Sponsors: Councilmember Jones, Councilmember Henon, Councilmember Parker, Councilmember Bass
Attachments: 1. Signature17031500.pdf
Title
Authorizing the Committee on Public Safety to conduct hearings concerning the feasibility and impact of the City replacing outdated payphone booths with new emergency service kiosks to immediately connect the public with first responders in the event of a public emergency.

Body
WHEREAS, Throughout the 1990s, there was a reported 2.6 million public pay phones located across the United States; and

WHEREAS, Due to the growing popularity of the cell phone market, many telephone service providers stopped their operations of public payphones across the country.

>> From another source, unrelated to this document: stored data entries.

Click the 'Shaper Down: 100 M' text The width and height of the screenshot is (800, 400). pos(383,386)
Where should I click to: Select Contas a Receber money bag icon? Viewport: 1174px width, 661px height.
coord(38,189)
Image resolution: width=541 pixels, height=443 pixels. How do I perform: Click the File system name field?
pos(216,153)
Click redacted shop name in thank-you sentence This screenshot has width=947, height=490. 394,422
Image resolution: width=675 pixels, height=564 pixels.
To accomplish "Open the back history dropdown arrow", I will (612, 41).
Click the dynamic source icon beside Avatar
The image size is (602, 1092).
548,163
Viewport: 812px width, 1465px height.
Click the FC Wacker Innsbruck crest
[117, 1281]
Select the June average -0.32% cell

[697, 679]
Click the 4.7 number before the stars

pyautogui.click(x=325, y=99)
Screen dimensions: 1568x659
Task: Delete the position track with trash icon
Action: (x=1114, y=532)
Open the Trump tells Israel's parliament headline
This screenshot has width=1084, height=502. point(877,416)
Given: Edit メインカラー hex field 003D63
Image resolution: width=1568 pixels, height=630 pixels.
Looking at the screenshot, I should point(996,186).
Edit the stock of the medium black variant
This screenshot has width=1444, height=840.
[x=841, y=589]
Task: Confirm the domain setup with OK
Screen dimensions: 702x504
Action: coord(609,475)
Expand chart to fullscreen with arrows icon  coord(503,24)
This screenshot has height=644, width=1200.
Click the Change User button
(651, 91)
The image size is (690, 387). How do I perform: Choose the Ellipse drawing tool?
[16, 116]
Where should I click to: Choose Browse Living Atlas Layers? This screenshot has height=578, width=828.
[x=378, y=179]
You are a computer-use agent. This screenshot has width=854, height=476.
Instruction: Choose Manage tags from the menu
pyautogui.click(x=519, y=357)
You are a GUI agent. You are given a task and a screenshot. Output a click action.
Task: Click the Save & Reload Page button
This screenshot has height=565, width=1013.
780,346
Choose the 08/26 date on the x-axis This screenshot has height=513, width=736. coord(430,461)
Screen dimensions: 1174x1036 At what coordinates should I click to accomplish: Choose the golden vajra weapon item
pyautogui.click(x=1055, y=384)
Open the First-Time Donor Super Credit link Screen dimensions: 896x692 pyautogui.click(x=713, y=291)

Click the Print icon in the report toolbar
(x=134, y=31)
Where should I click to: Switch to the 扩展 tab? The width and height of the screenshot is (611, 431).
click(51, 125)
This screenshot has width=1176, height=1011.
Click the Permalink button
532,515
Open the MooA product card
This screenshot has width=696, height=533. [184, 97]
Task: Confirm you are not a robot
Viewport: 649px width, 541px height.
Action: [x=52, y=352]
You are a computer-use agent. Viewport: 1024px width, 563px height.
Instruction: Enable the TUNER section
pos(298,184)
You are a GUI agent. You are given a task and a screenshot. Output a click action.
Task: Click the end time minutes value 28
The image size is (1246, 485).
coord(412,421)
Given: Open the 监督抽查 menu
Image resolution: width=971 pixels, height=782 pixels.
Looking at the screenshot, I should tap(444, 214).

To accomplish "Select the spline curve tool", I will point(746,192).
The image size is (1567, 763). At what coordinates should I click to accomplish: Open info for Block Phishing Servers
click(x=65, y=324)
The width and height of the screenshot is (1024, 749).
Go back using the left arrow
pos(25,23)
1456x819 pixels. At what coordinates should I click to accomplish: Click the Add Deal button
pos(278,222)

In 2007, AT&T officially announced its exit from the payphone market, while Verizon announced their exit from the payphone market in 2011; and

WHEREAS, The Payphone Project has identified that there are still hundreds of public payphone booths located across the City of Philadelphia, with none of them being operational; and

WHEREAS, Although innovations in modern day technology have made public payphones obsolete, there are many citizens who are still unable to afford cellular phones to use in the event of an emergency; and

WHEREAS, The City Council of Philadelphia is already looking into other connectivity related issues within the City. Councilwoman Bass has introduced a resolution to explore adding Wi-Fi kiosks in the City. Additionally, the Public Safety Committee will explore how to increase connectivity within the Fairmount Park System; and

WHEREAS, The City of New York has lead the way in reintegrating public payphones for use by its citizens. In February of 2016, NYC repurposed more than 7,500 public payphones into emergency service kiosks. The kiosks also provide free internet service, as well as cell phone charging stations; and

WHEREAS, Emergency call boxes are an integral component of public safety on a vast number of our nation's higher education campuses which experience a much lower crime rate than the rest of the nation; and

WHEREAS, Philadelphia has already ...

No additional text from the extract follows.